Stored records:
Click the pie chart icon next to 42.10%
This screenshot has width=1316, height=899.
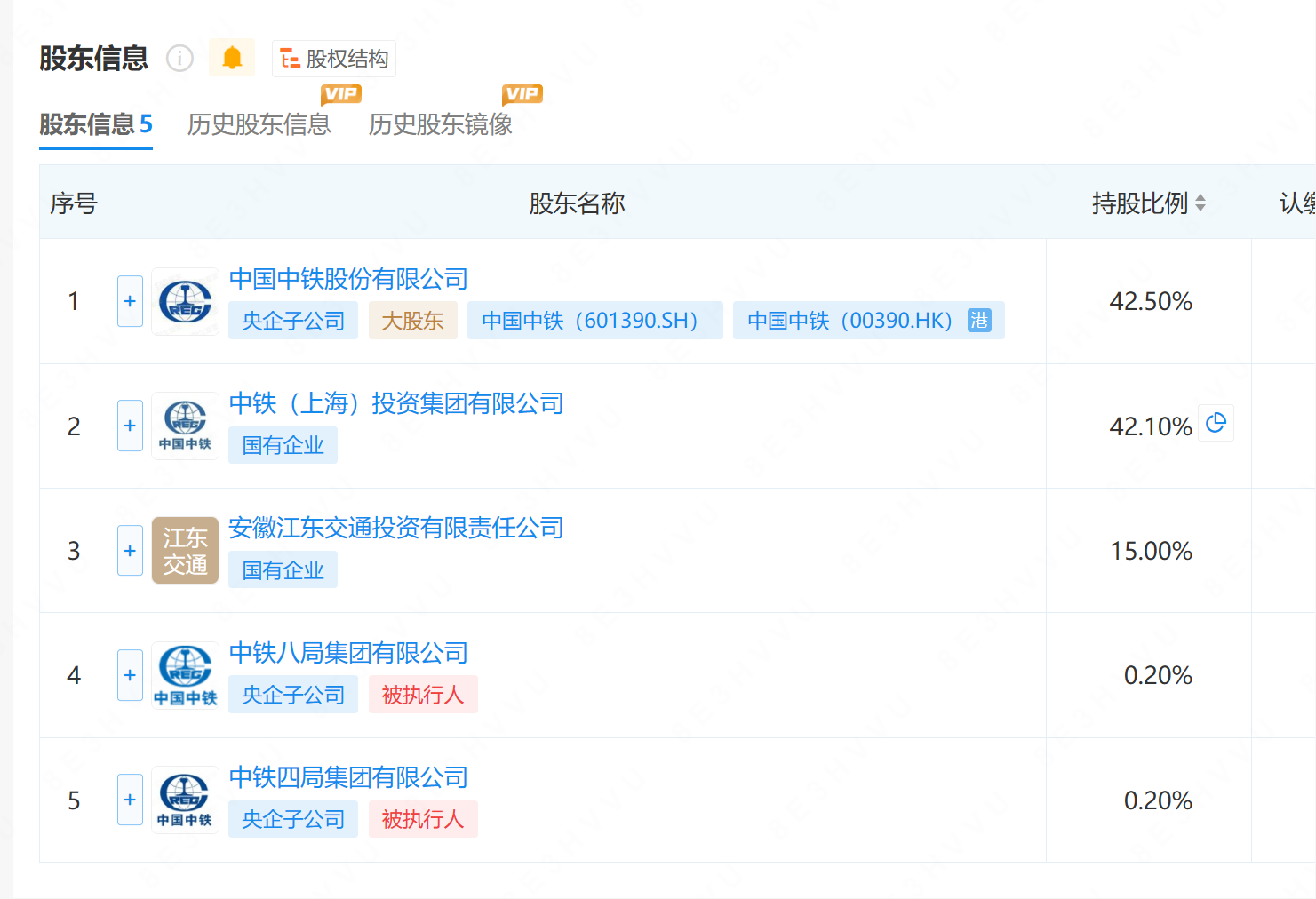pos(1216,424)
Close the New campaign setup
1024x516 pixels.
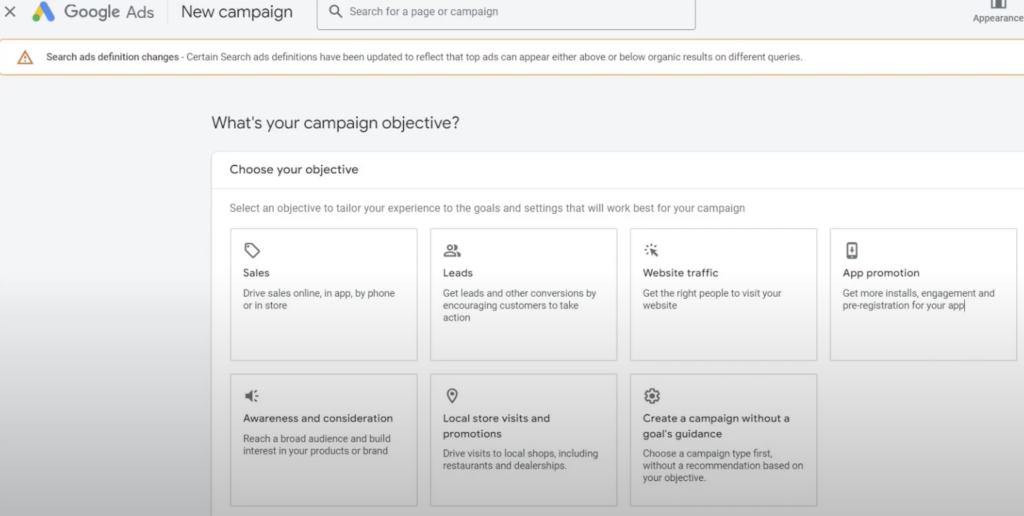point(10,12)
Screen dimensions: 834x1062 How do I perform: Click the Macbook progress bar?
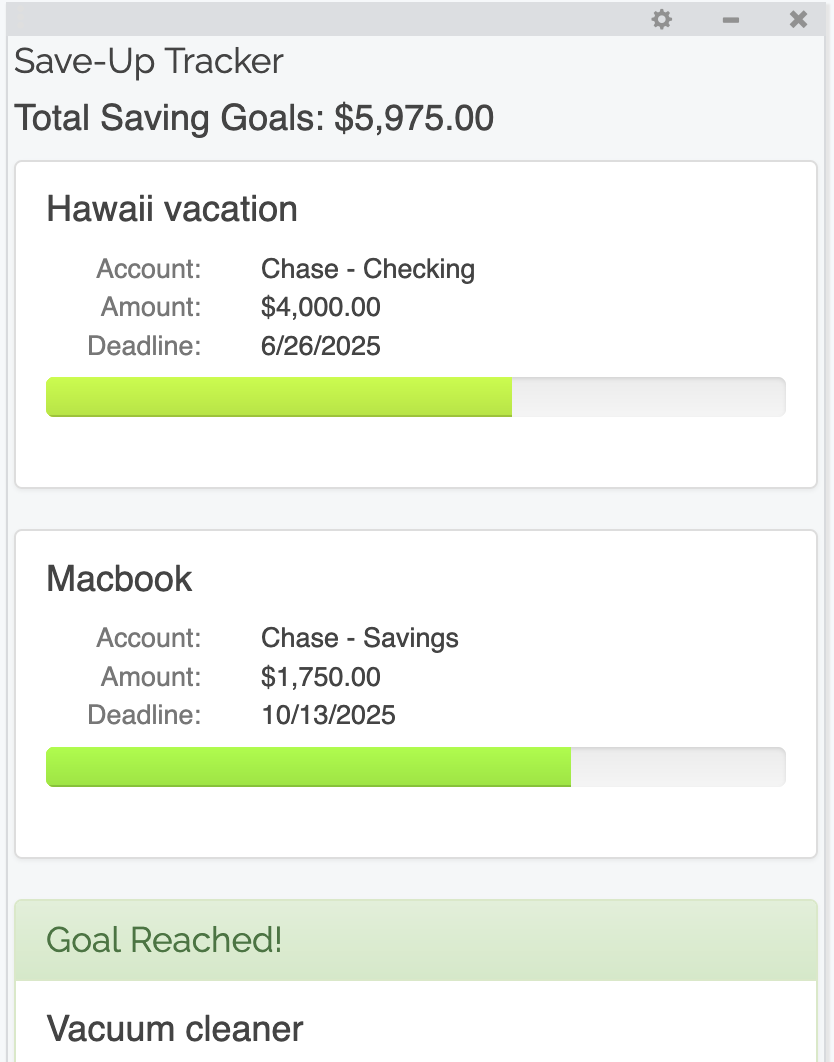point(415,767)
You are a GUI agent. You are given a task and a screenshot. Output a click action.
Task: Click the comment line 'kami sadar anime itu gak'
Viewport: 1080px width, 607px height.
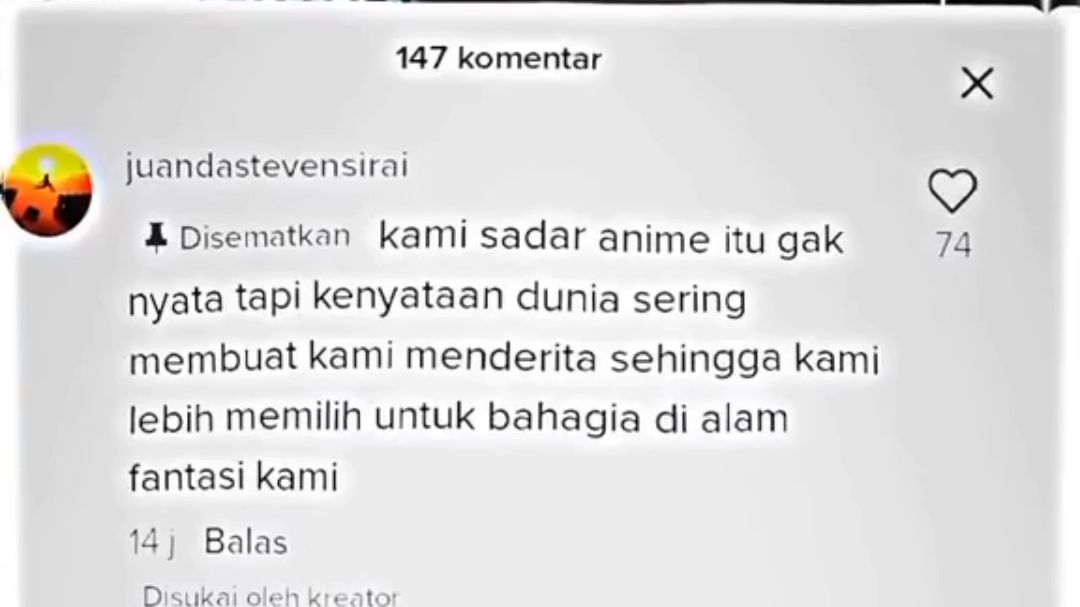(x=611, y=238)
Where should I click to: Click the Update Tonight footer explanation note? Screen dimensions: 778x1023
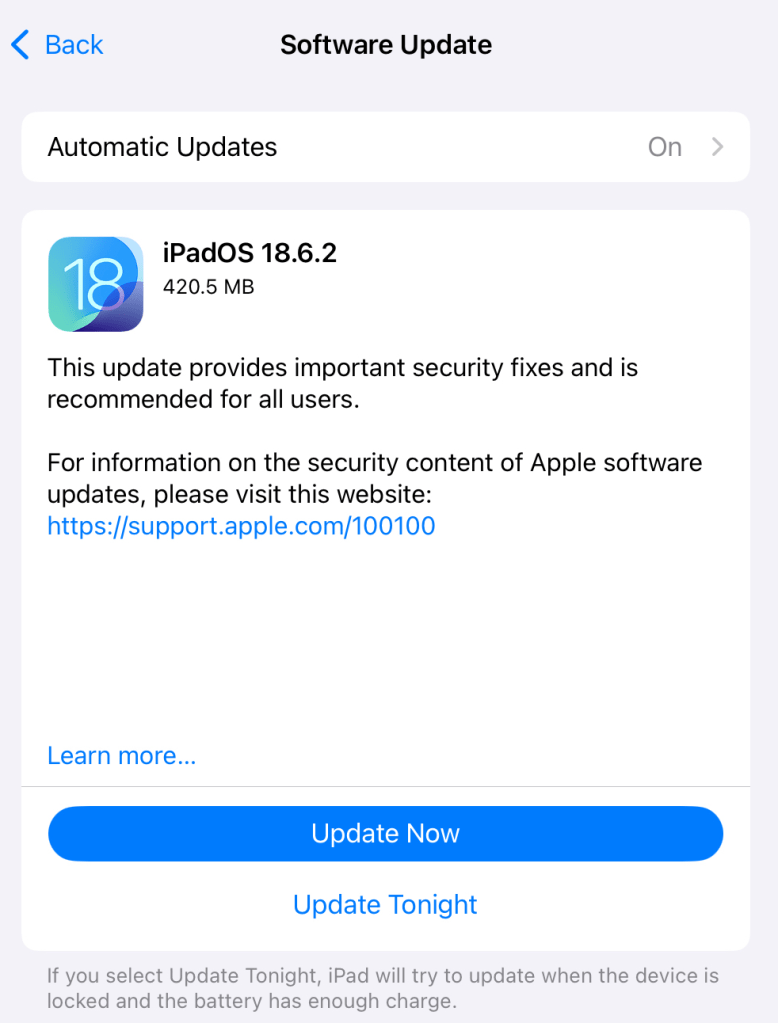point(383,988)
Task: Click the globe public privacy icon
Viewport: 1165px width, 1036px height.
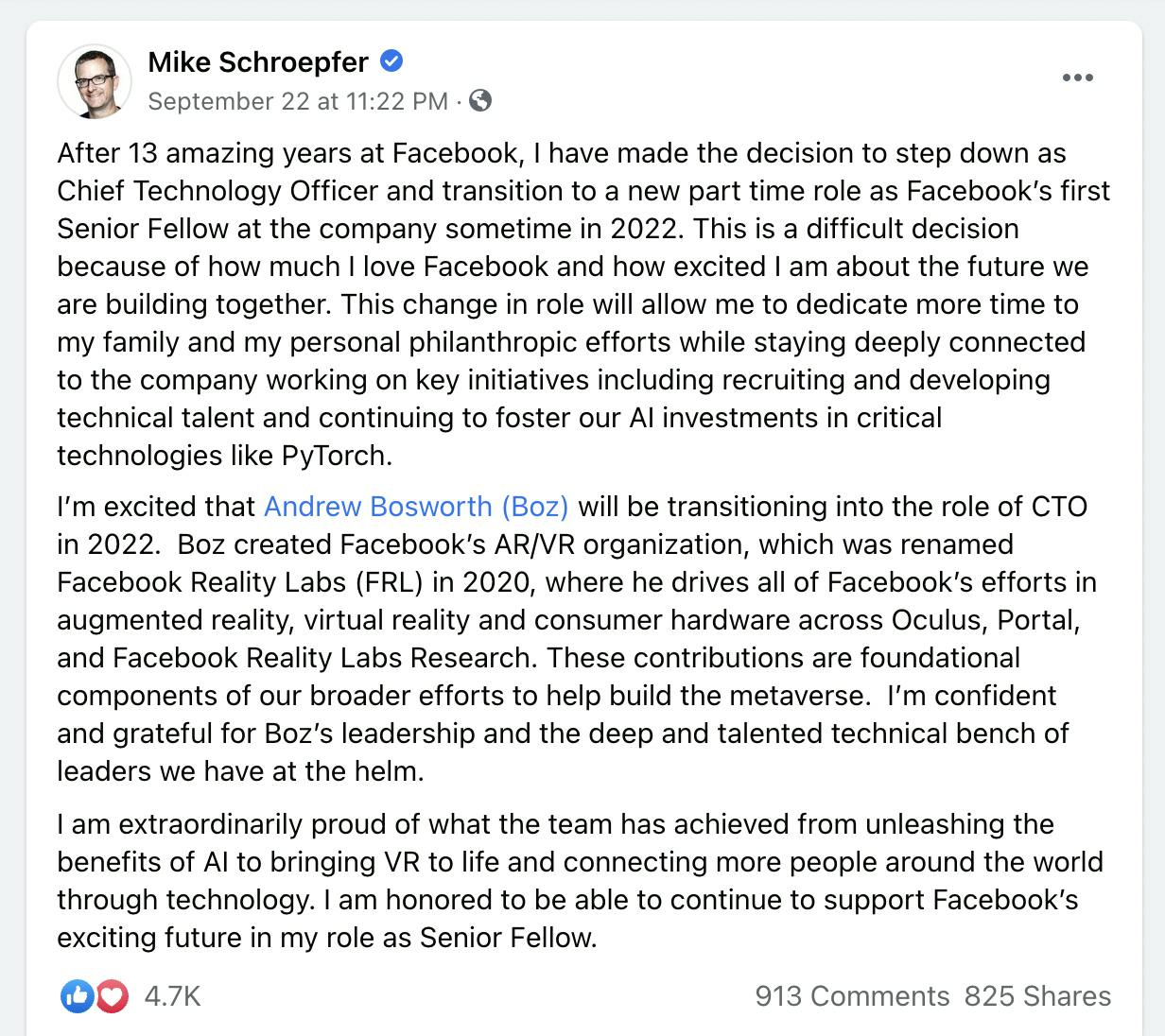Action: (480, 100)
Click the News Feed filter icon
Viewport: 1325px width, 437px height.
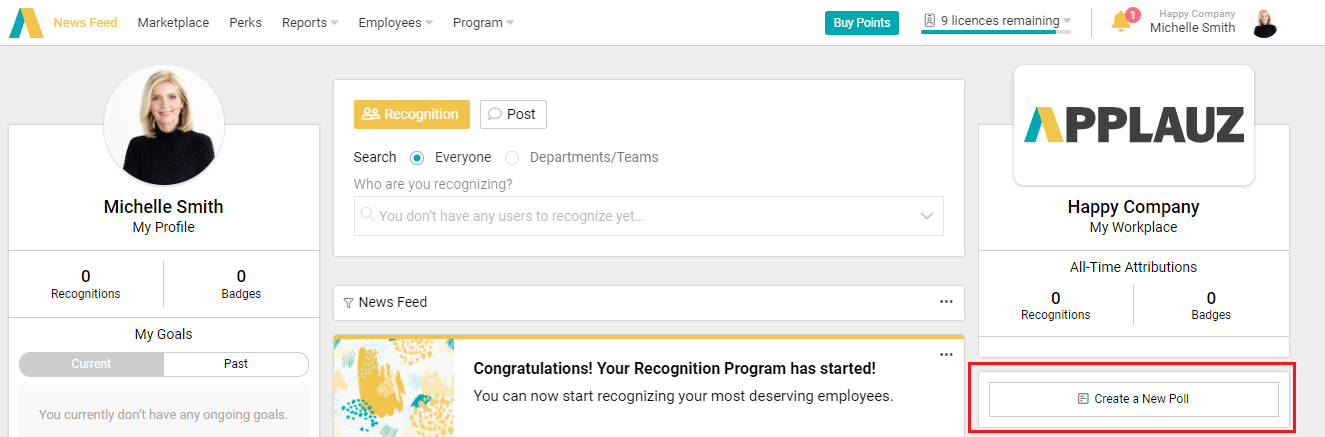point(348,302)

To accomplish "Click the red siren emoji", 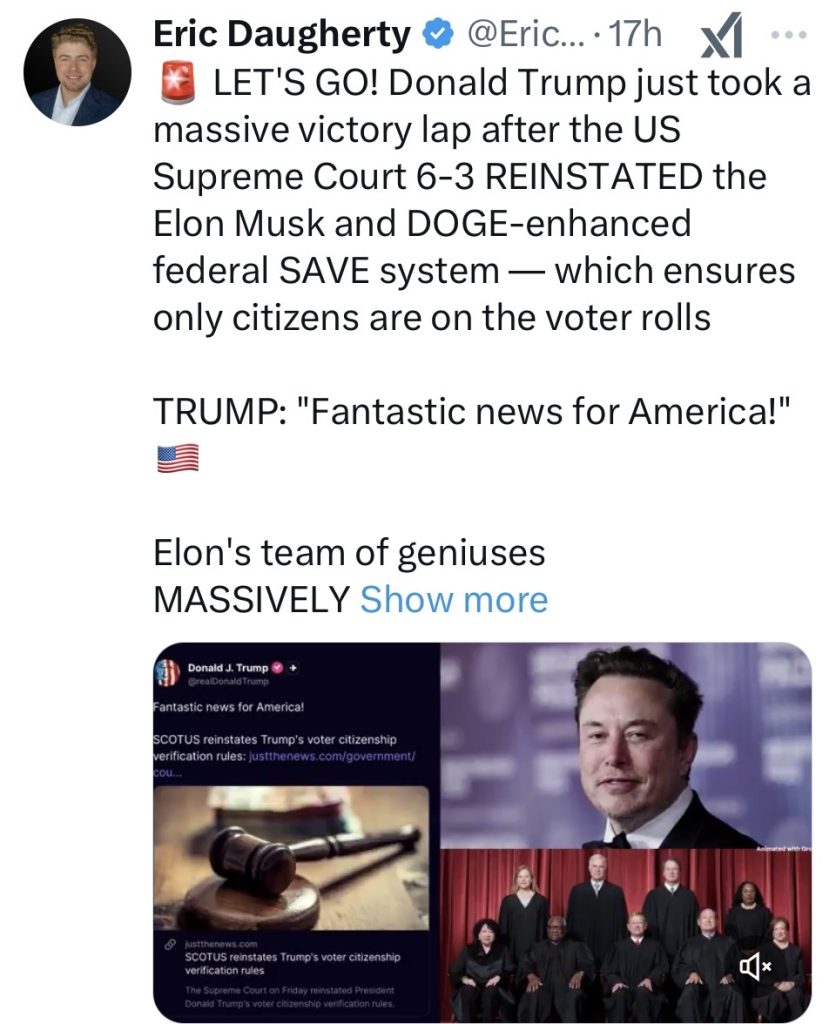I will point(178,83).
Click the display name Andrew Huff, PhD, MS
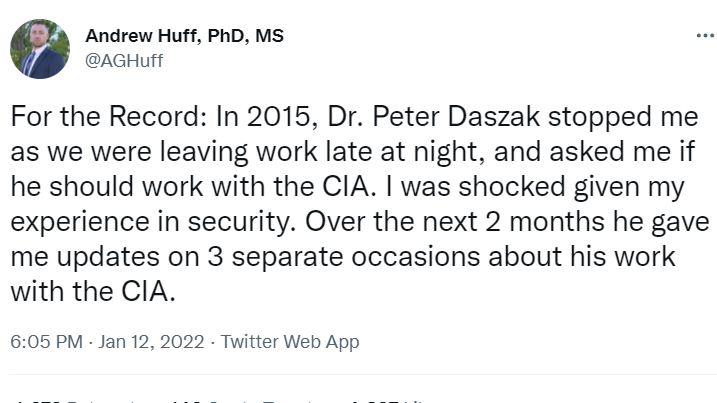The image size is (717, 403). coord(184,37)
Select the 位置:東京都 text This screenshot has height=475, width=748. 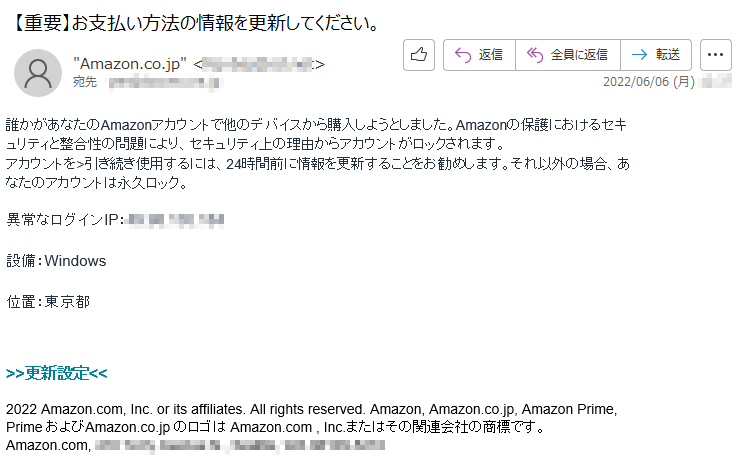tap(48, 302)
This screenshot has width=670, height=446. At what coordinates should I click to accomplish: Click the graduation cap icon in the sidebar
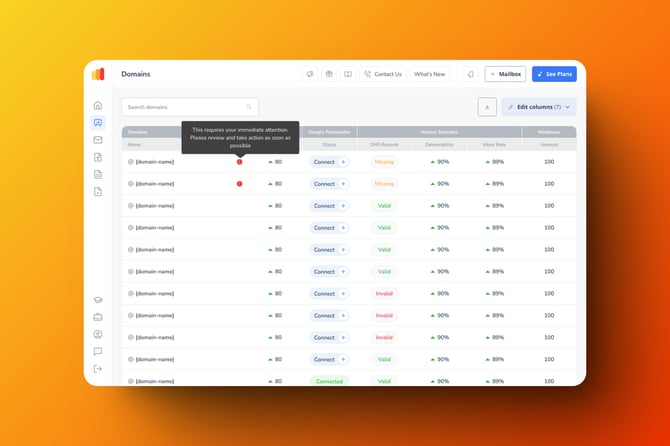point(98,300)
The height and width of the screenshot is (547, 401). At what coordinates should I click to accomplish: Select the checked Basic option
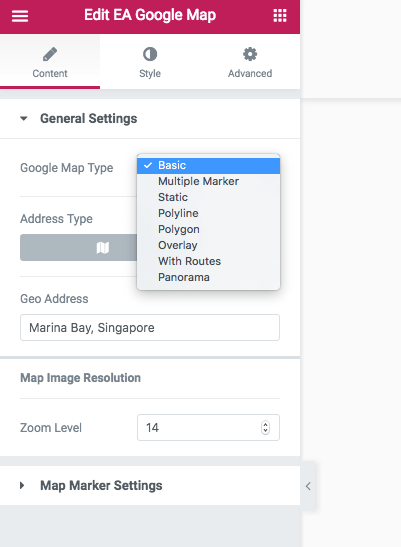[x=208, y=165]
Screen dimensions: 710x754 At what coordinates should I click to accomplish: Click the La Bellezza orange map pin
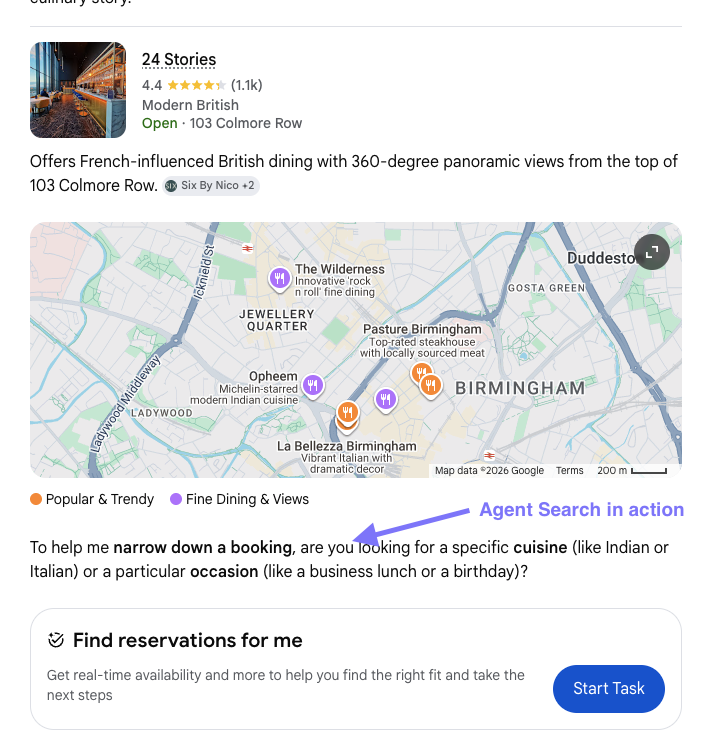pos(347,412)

Instructions to follow: All lines from the one holding "The height and" through the last line of the entries, and nothing else, are to be output exactly; leave out the pictures.

Result of this task:
The height and width of the screenshot is (547, 401). At what coordinates should I click to accomplish: Select the checked Basic option
[x=208, y=165]
Screen dimensions: 710x754 At what coordinates should I click to accomplish: Click the La Bellezza orange map pin
pos(347,412)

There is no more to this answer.